Затем, обратясь к Михаилу Никитичу. Император промолвил:
— Прошу извинить меня, ваше превосходительство, что я дал этому кадету вашу фамилию: это послужит ему поощрением к подражанию вам, а мне такие люди, как вы, весьма нужны!
Муравьев низко поклонился Государю. Через несколько дней вышел высочайший указ о переименовании «Приказных» в «Муравьевых». (1)

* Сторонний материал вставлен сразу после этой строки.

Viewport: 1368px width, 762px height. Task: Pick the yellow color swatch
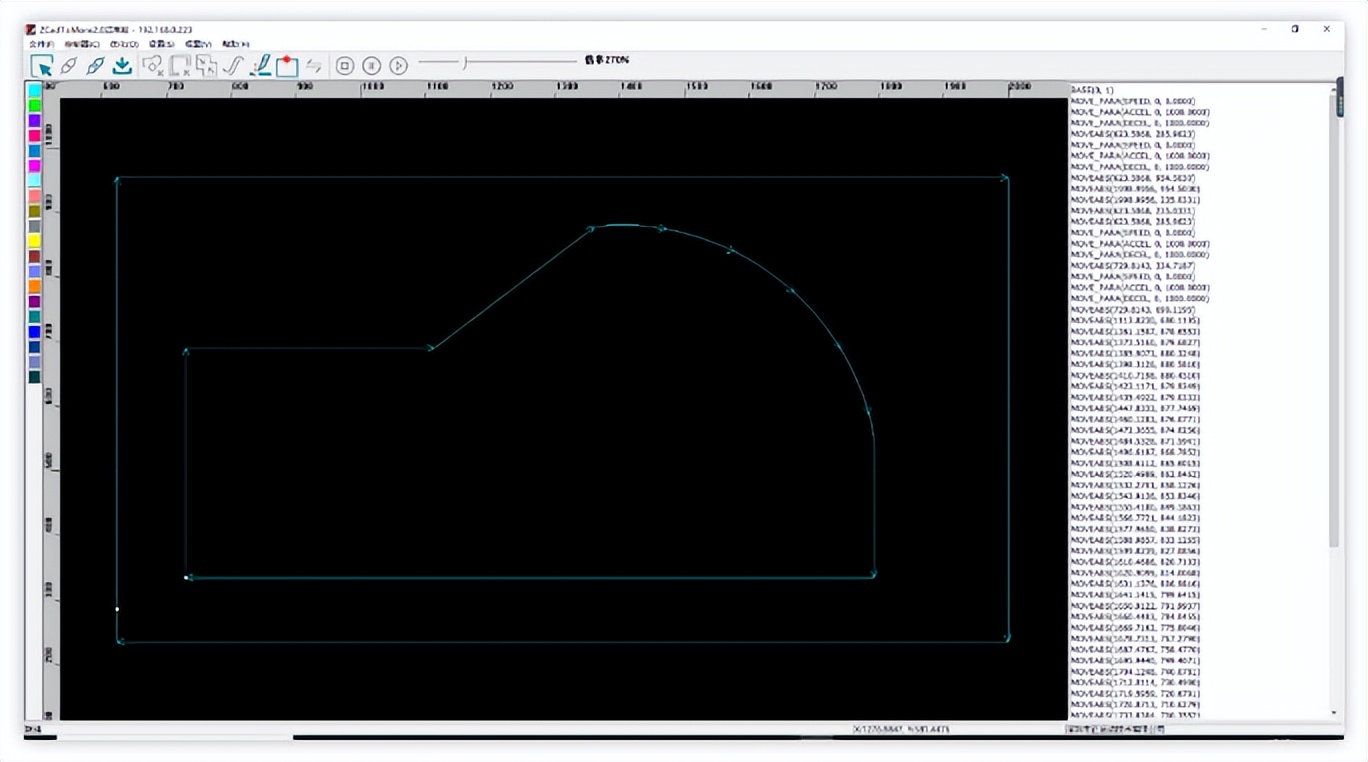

Император Павел любил показывать себя человеком бережливым на государственные деньги для себя. Он имел одну шинель для весны, осени и зимы. Ее подшивали то ватою, то мехом, смотря по температуре, в самый день его выезда. Случалось, однако, что вдруг становилось теплее требуемых градусов для меха, тогда поставленный у термометра придворный служитель натирал его льдом до выхода Государя, а в противном случае согревал его своим дыханием. Павел не показывал вида, что замечает обман, довольный тем, что исполнялась его воля. Точно так же поступали и в приготовлении его опочивальни. Там вечером должно было быть не менее четырнадцати градусов тепла, а печь оставаться холодною. Государь спал головою к печке. Как в зимнее время согласить эти два условия? Во время ужина расстилались в спальне рогожи и всю печь натирали льдом. Павел, входя в комнату, тотчас смотрел на термометр. — там четырнадцать градусов, трогал печку, — она холодная. Довольный исполнением своей воли, он ложился в постель и засыпал спокойно, хотя впоследствии печь и делалась горячей. (1)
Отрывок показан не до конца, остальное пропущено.